Jim Pothecary

Personal information
- Full name: James Edward Pothecary
- Batting: Right-handed
- Bowling: Right-arm medium

International information
- National side: South Africa;
- Test debut: 7 July 1960 v England
- Last Test: 18 August 1960 v England

Career statistics
| Competition | Test | First-class |
| Matches | 3 | 54 |
| Runs scored | 26 | 1,039 |
| Batting average | 6.50 | 15.74 |
| 100s/50s | 0/0 | 0/2 |
| Top score | 12 | 81* |
| Balls bowled | 828 | 10,329 |
| Wickets | 9 | 143 |
| Bowling average | 39.33 | 28.34 |
| 5 wickets in innings | 0 | 2 |
| 10 wickets in match | 0 | 0 |
| Best bowling | 4/58 | 5/29 |
| Catches/stumpings | 2/– | 42/– |
- Source: Cricinfo, 15 November 2022

= Jim Pothecary =

South African cricketer (1933–2016)

James Edward Pothecary (6 December 1933 – 11 May 2016) was a South African cricketer who played in three Test matches in 1960. He was born in Cape Town, Cape Province and died there too.

Jim Pothecary showed early promise when as a 16-year-old he took all 20 wickets in a match: 10 for 18 and 10 for 36 for his club Seapoint against Lansdowne in Cape Town in the 1950–51 season. He matured into a useful right-handed lower-order batsman and a right-arm medium pace bowler who played for several seasons for Western Province in South African domestic cricket without particular distinction. But in 1959–60, he took 25 wickets at the low average of 14 runs per wicket, and was selected for the 1960 South African tour to England.

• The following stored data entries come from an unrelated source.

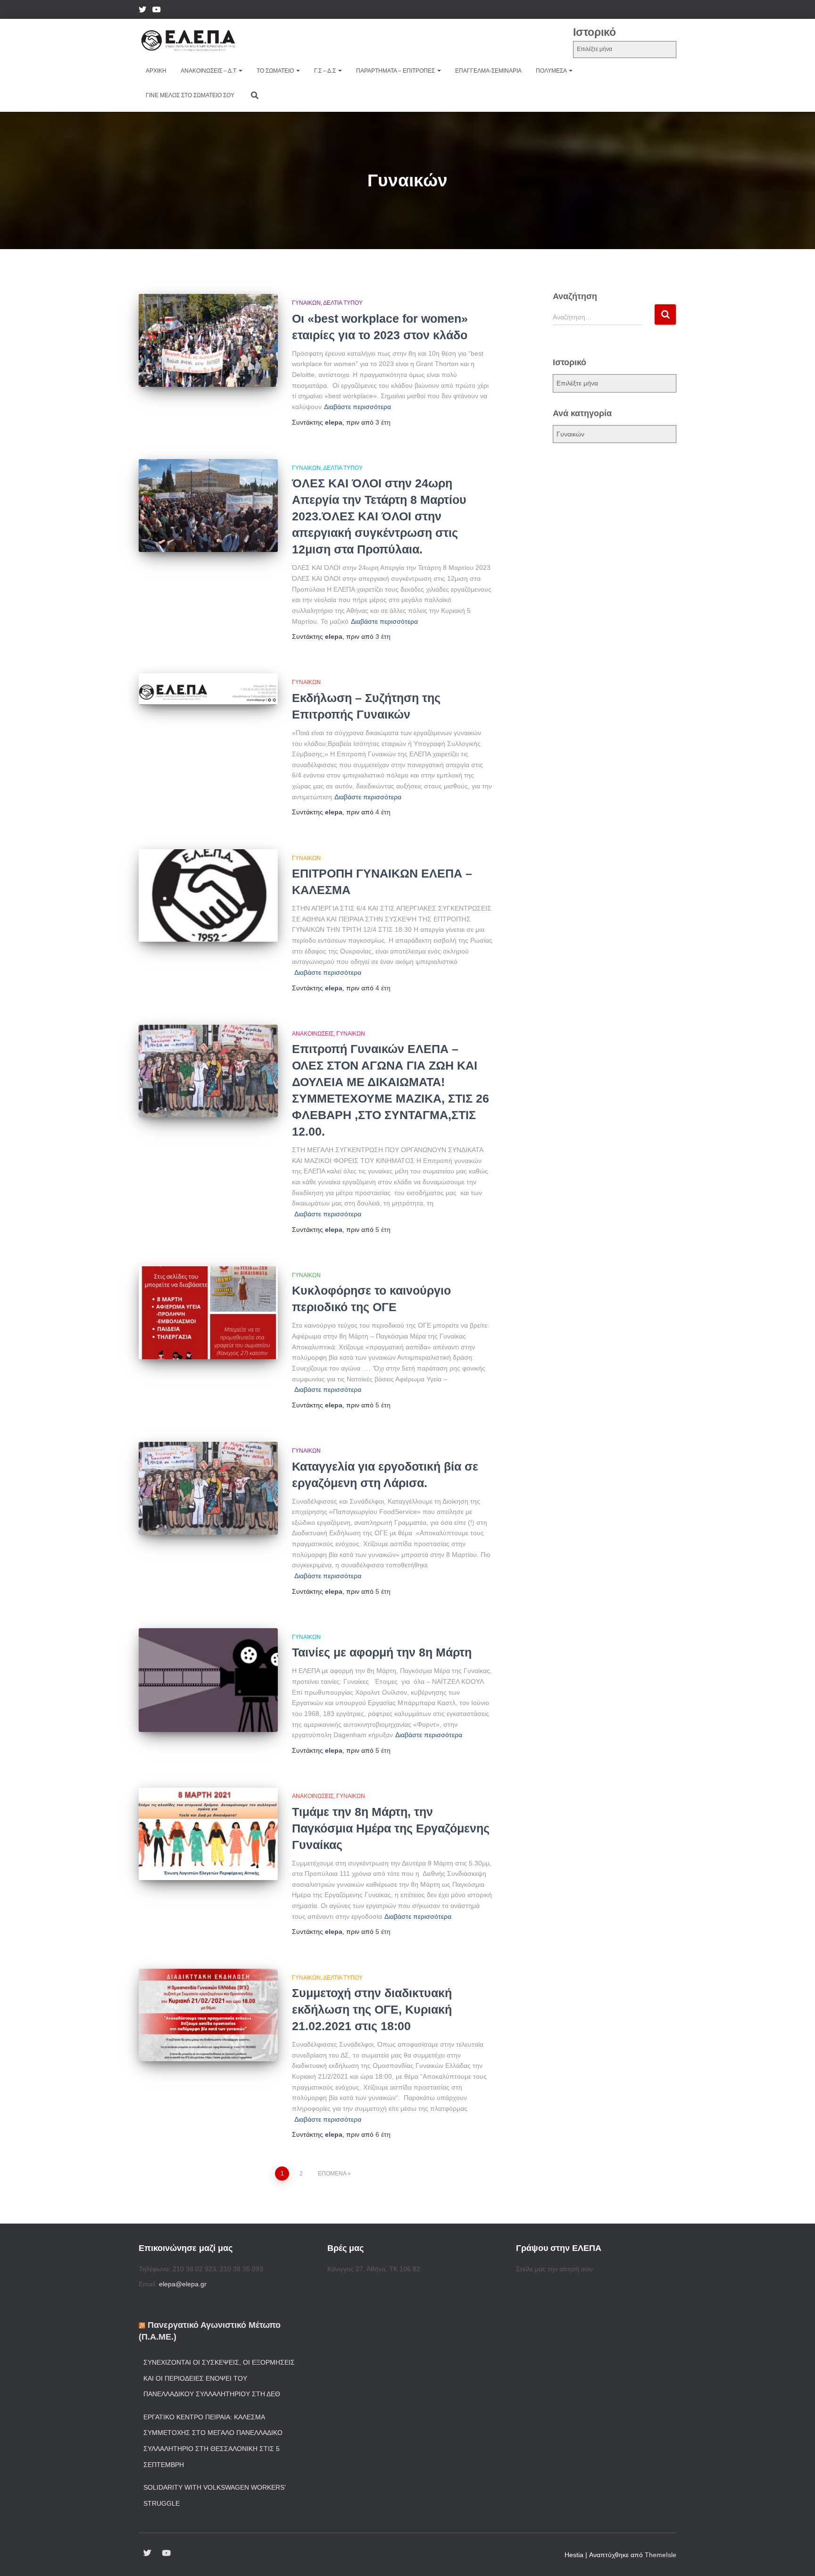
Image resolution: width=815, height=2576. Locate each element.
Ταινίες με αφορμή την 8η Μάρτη (382, 1652)
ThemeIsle (660, 2555)
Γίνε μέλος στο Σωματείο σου (190, 95)
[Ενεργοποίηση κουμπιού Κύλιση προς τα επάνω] (796, 2557)
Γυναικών (306, 303)
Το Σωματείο (276, 70)
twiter (142, 11)
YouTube (156, 11)
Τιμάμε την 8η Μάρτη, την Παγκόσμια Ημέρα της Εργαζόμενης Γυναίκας (391, 1828)
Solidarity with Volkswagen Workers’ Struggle (214, 2495)
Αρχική (156, 70)
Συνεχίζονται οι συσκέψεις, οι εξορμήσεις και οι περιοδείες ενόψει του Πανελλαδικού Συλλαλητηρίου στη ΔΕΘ (219, 2378)
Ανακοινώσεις (312, 1033)
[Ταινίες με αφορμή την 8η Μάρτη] (208, 1680)
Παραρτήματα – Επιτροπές (396, 70)
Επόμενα (332, 2173)
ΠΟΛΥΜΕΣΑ (552, 70)
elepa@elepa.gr (183, 2284)
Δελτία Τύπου (343, 303)
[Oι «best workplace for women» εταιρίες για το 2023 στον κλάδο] (208, 340)
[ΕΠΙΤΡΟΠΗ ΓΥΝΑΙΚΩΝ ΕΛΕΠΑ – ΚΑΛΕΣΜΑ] (208, 895)
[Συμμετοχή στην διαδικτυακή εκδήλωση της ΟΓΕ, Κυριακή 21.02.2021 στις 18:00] (208, 2015)
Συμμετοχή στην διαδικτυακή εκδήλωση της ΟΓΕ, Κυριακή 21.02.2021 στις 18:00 (372, 2009)
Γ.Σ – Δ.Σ (325, 70)
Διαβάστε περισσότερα (357, 406)
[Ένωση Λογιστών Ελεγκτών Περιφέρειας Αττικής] (188, 40)
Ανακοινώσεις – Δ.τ (209, 70)
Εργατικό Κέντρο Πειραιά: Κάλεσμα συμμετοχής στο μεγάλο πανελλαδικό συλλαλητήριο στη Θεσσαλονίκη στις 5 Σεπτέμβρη (213, 2440)
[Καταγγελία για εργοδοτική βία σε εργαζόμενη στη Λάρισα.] (208, 1488)
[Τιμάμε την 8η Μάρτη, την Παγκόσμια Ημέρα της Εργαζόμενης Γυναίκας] (208, 1833)
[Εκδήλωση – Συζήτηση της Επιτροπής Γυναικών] (208, 688)
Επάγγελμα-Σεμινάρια (488, 70)
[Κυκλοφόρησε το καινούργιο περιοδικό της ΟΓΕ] (208, 1312)
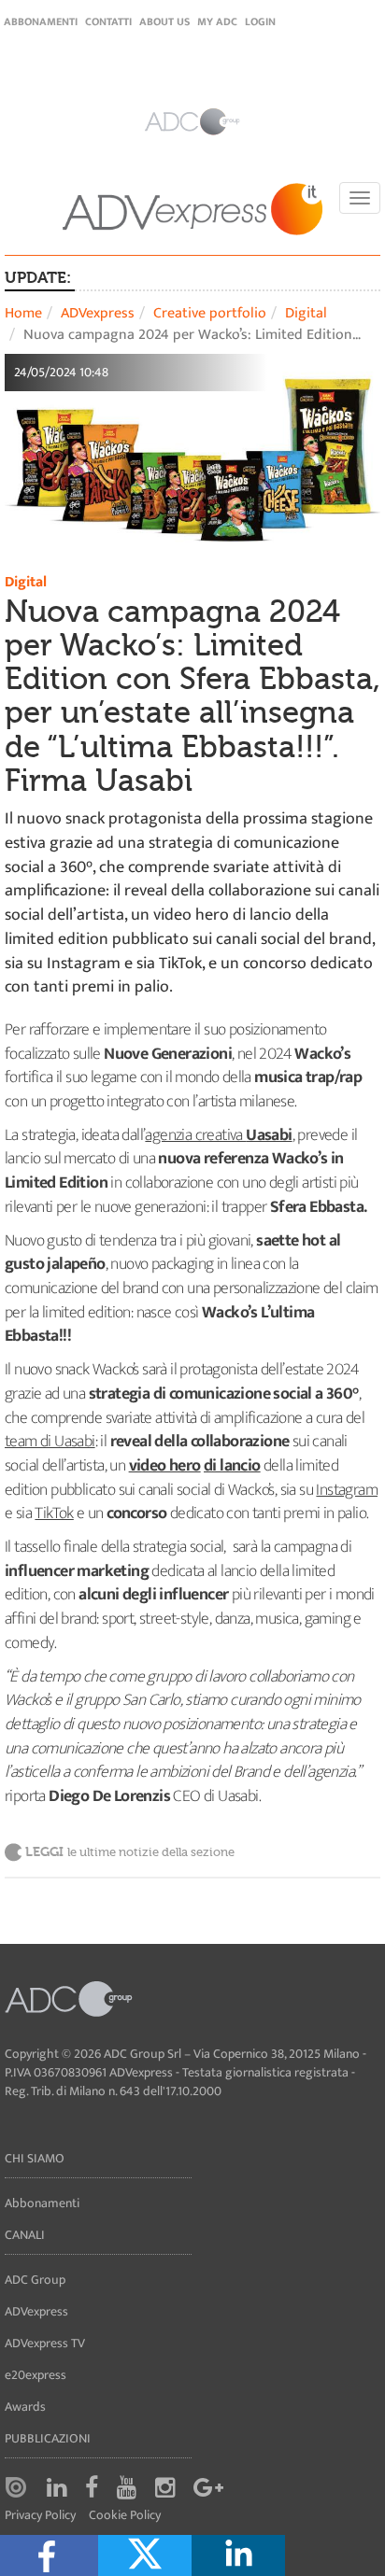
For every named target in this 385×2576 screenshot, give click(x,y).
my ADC (217, 21)
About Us (164, 21)
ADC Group (35, 2279)
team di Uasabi (50, 1442)
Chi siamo (34, 2158)
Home (23, 313)
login (260, 21)
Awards (25, 2406)
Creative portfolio (209, 313)
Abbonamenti (41, 21)
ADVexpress (98, 313)
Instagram (347, 1490)
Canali (25, 2234)
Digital (306, 313)
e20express (35, 2375)
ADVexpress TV (45, 2343)
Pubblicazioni (48, 2438)
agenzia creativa (195, 1135)
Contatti (108, 21)
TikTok (54, 1513)
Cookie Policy (125, 2516)
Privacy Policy (40, 2516)
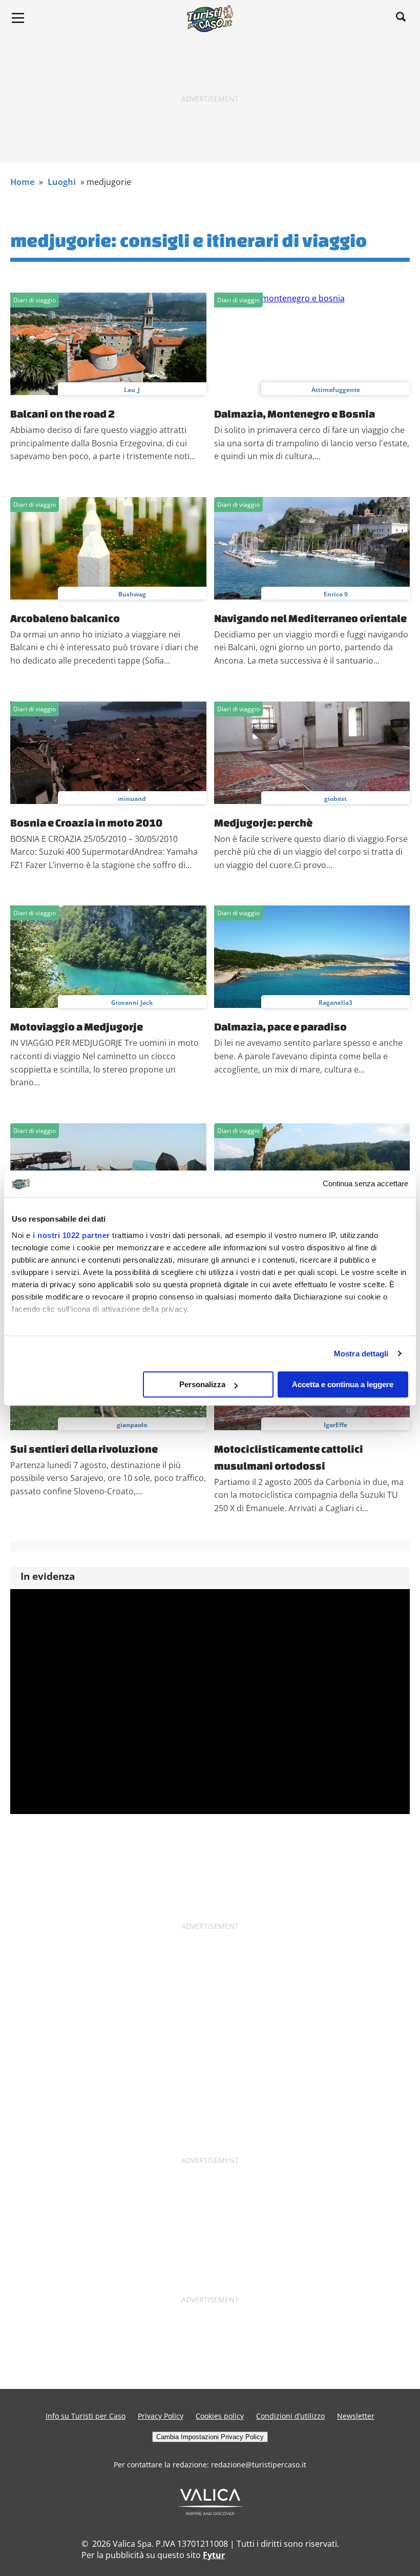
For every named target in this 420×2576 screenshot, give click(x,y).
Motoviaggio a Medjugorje (76, 1026)
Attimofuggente (335, 389)
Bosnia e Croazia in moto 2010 (86, 822)
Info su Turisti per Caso (85, 2416)
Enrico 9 (336, 594)
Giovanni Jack (132, 1002)
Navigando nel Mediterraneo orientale (310, 618)
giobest (335, 798)
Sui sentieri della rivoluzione (84, 1448)
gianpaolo (132, 1424)
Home (22, 182)
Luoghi (62, 182)
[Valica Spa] (210, 2512)
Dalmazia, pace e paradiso (280, 1026)
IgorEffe (335, 1424)
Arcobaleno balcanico (65, 618)
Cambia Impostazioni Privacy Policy (210, 2437)
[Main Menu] (18, 18)
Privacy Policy (160, 2416)
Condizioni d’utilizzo (290, 2416)
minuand (132, 798)
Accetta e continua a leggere (342, 1384)
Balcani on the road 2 (62, 413)
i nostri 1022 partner (71, 1235)
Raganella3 (335, 1002)
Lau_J (132, 389)
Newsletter (355, 2416)
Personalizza (202, 1384)
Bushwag (132, 594)
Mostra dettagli (361, 1353)
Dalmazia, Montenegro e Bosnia (294, 413)
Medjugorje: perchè (263, 822)
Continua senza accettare (365, 1184)
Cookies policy (220, 2416)
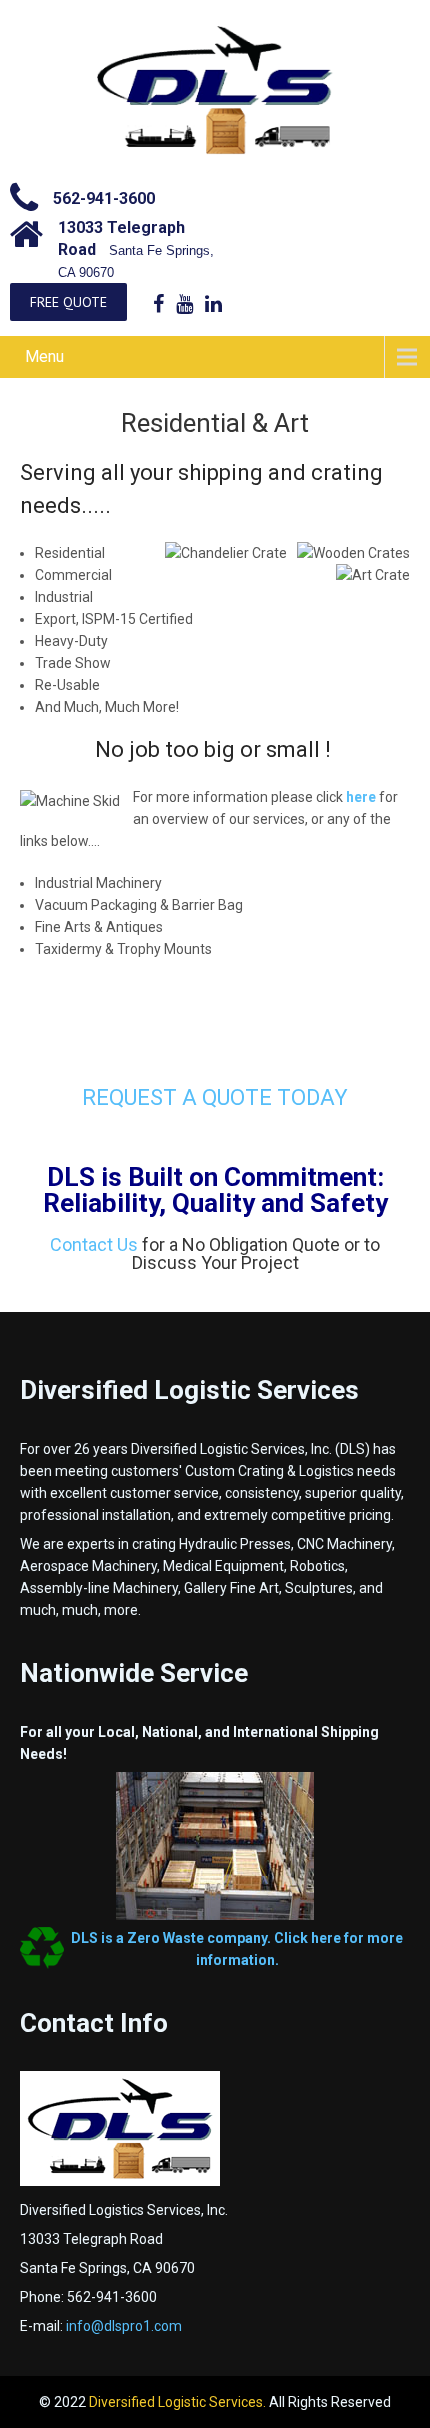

He had a disappointing tour, as did most of the South African side, and was not in the first-choice team that contested the first two Test matches. But the controversy that blew up over the fast bowler Geoff Griffin, who was called by several umpires for throwing, meant there was a vacancy to partner opening bowler Neil Adcock in the last three Tests, and Pothecary was called up. He failed to take a wicket in his first match, at Trent Bridge, but at Old Trafford he took five wickets in the drawn match. Even better followed at The Oval, where Pothecary took four wickets in the England first innings, and Adcock took six, as the home team were bowled out for just 155. But though South Africa had a first innings lead of 264, they were unable to force victory, and Pothecary failed to take a wicket in England's second innings, which opened with a partnership of 290 by Geoff Pullar and Colin Cowdrey.

Pothecary played in South African cricket until 1964–65 but was chosen for no more Tests.